CXL requires hardware support from both the CPU and devices. The latest AMD 5th Gen EPYC Processor coupled with Leo CXL Smart Memory Controllers provides that optimal combination of CXL 2.0-based memory expansion to address the memory capacity and bandwidth challenges faced by DLRM systems. Leo expands memory using 96GB DDR5-5600MT/s DIMMs, effectively doubling the system memory, which enhances both the speed and accuracy of AI models. AMD and Astera Labs have worked closely together to ensure Leo CXL Memory Controllers seamlessly interoperate with AMD’s EPYC 9005 platform and are optimized for AI inferencing to accelerate recommendation systems.
Performance Results
The test system ranDLRM traces with Zen Deep Neural Network (ZenDNN) developed by AMD, on a system equipped with AMD 5th Gen EPYC processor and Leo CXL Smart Memory Controllers. ZenDNN is a deep neural network acceleration inference library, comprised of a set of fundamental building blocks and APIs to enhance AI inferencing applications.
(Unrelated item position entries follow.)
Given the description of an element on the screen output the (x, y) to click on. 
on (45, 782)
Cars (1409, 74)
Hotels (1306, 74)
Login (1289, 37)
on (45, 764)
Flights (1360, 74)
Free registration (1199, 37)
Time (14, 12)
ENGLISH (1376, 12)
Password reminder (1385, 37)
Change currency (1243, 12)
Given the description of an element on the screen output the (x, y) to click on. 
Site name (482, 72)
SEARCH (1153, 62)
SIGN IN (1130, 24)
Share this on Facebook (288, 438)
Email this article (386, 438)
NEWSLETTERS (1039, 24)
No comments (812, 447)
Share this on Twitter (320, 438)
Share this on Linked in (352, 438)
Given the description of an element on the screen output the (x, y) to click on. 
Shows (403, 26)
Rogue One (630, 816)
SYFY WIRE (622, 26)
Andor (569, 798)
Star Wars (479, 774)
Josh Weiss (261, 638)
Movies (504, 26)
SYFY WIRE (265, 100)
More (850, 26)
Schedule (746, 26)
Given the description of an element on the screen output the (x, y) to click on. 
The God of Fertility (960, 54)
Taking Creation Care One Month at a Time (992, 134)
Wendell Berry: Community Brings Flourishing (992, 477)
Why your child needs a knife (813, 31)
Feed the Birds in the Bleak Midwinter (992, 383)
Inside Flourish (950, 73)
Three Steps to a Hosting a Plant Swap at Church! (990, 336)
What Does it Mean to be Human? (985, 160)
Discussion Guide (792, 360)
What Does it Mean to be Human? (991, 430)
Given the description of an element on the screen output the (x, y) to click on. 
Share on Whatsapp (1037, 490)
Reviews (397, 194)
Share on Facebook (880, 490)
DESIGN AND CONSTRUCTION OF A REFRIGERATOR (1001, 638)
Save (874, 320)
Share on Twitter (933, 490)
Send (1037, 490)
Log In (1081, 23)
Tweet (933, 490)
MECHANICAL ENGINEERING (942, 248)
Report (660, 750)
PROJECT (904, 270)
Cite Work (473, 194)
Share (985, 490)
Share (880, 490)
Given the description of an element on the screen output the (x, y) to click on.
Here are the key components of the test system:
Component | Description | QTY |
System | AS-4125GS-TNRT, 4U Supermicro System, supporting up to 8 DW AICs | 1 |
CPU | AMD 5th Gen EPYC Processor | 1 |
Memory | 64GB DDR5-5600 Memory Modules | 12 |
CXL Memory Controller | Leo A1000 CXL Smart Memory Add-in Card | 4 |
CXL-attached Memory | 64GB DDR5-5600 Memory Modules | 8 |
With this hardware, two configurations were tested to optimize performance: batch threading and table threading. In batch threading, each core accesses multiple tables by parallelizing across the batches. In contrast, table threading pins each table to a specific core. These hardware and specified test configurations helped demonstrate the benefits of CXL for the DLRM workload.
The results show:
- Up to 73% boost in AI inferencing performance with CXL
- Up to 66% more memory bandwidth
- Plug-and-play support for CXL interleaving
CXL enables system designers to deliver high-performance, high-capacity solutions with low TCO and RAS features that are critical for hyperscale and enterprise deployments. Leo CXL Memory Controllers, in conjunction with the AMD EPYC Processor and DDR5 memory, have undergone intensive feature validation, thorough interoperability testing, and rigorous application-level testing, making them ready for cloud-scale deployment. Furthermore, developing a CXL-memory-aware dynamic page allocation policy could yield additional improvements in the efficacy of using CXL for DL models.
Conclusion
Leo CXL Memory Controllers increased memory capacity and bandwidth by 66% to supercharge DLRMs, thereby boosting AI inferencing performance by 73%. In the AI market, where data-intensive applications demand faster processing and larger memory pools, Astera Labs and AMD have developed a compelling solution to enhance DLRM efficiency. This improvement enables higher-quality recommendations for advertisements, product placements, social media updates, and beyond.